[Stored records]
◆ ◆ ◆
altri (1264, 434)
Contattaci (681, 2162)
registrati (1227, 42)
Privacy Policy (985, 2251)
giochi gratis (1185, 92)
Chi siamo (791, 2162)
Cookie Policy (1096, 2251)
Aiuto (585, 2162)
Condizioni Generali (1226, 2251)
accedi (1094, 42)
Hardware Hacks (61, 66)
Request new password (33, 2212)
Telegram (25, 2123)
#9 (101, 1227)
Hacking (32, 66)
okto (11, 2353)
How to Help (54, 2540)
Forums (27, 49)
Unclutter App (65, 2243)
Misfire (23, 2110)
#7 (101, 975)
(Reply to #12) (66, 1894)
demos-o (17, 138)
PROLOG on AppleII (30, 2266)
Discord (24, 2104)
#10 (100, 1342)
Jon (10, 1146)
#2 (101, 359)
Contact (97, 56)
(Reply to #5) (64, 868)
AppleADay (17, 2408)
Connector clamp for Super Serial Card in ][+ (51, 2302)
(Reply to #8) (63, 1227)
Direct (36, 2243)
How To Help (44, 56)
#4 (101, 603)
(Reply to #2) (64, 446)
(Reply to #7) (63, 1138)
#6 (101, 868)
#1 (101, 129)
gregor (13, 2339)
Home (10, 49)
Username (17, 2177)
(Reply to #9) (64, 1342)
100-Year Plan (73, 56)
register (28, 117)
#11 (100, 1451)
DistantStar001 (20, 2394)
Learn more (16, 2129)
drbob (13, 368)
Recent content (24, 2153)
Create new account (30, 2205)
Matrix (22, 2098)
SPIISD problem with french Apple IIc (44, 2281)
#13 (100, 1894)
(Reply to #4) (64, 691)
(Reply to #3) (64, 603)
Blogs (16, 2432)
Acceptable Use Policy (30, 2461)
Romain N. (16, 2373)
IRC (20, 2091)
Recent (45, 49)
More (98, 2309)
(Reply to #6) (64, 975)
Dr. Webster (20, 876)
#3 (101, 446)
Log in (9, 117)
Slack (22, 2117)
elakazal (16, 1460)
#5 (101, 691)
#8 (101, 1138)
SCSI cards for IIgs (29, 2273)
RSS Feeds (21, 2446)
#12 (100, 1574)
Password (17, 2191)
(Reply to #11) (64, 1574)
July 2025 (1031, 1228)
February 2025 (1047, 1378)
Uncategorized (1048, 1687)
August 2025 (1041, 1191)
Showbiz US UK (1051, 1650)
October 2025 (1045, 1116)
◆ ◆ ◆
**What you have to do:**
List the rows from the one containing "(Reply to #5) (64, 868)" through the one containing "#11 (100, 1451)" as a numbered list, with blank lines omitted.

**Reply to the task:**
1. (Reply to #5) (64, 868)
2. AppleADay (17, 2408)
3. Connector clamp for Super Serial Card in ][+ (51, 2302)
4. (Reply to #8) (63, 1227)
5. Direct (36, 2243)
6. How To Help (44, 56)
7. #4 (101, 603)
8. (Reply to #2) (64, 446)
9. (Reply to #7) (63, 1138)
10. #6 (101, 868)
11. #1 (101, 129)
12. gregor (13, 2339)
13. Home (10, 49)
14. Username (17, 2177)
15. (Reply to #9) (64, 1342)
16. 100-Year Plan (73, 56)
17. register (28, 117)
18. #11 (100, 1451)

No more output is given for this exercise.